Actually it depends how you view it. The ending (if you take it at face value at least) essentially tells you the villians weren't villians at all, you were wrong to oppose them, individuality is worthless and basically goes back on everything the trilogy taught us.
But yeah. Not as good as the other two games even without that.
I love bioware. Dragon Age 2 was my least favorite game (and I still kind of enjoyed it), and I was irked with Mass Effect 3. But felt it was mostly redeemed by the last DLC, and will let bygones be bygones.
SWKOTOR and Dragon Age Origins will always be my favorites, followed by Mass Effect 2. But I'm an avid follower of the Bioware Lonely Hearts Club. (Kaidan, Carth, Alistair. And Garrus...)
I am not sure if anyone has mentioned them already, but LucasArts takes the cake for me. They used to be the pinnacle of originality (in certain ways at least), all their adventure games up to Grim Fandango (which was their last) had something fresh, funny and entertaining about them. They also started the Dark Forces series where they would constantly show what you could do with the FPS games beyond what was accepted at that point (the first FPS to have jump/look up and down, then the lightsabre combat, the pseudo-RPG elements with the Force powers, the amazing stories instead of the clear-24-random-levels setup etc etc). Finally, they had the X-Wing series, which at it's time was the joint top space simulators with the Wing Commander series. All in all, their games had great gameplay, variety and originality. Then, they decided that the way to go is to only make endless, mostly pathetic Star Wars-based games and eventually they became irrelevant and they were shut down.

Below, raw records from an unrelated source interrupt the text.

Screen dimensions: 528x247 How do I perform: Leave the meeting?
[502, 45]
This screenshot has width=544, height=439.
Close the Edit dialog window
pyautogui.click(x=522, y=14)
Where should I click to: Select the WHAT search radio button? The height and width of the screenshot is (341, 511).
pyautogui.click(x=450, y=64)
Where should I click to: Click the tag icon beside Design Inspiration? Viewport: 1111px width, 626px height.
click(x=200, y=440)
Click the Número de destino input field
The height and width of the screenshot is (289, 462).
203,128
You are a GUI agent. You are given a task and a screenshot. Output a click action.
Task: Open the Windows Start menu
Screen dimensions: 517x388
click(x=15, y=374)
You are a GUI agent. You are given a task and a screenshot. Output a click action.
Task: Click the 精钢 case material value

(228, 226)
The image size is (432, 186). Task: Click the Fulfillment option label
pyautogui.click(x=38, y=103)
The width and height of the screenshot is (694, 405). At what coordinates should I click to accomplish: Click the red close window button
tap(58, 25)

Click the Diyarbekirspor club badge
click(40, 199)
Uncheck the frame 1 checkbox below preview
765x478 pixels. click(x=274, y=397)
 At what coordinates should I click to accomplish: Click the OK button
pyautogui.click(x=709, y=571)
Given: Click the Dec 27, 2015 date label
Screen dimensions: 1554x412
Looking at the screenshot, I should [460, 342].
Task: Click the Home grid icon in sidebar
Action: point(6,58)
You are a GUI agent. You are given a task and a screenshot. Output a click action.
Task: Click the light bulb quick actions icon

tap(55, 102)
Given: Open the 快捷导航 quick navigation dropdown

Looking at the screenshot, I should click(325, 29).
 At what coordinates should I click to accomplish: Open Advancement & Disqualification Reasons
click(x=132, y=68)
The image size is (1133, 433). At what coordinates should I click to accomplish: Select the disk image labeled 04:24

For some of the same reasons, special mention goes to Sierra. On the other hand, I do agree that Bioware's fall from grace is quite big and hurting as well, same with Blizzard for my taste, which is a shame because up to certain point I did have practically everything these companies had released on PC. Unfortunately, not anymore.
My vote would have to go with the Rare crowd - I'm still holding out for KI3.
Also, losing SNK to Playmore was a bummer, too.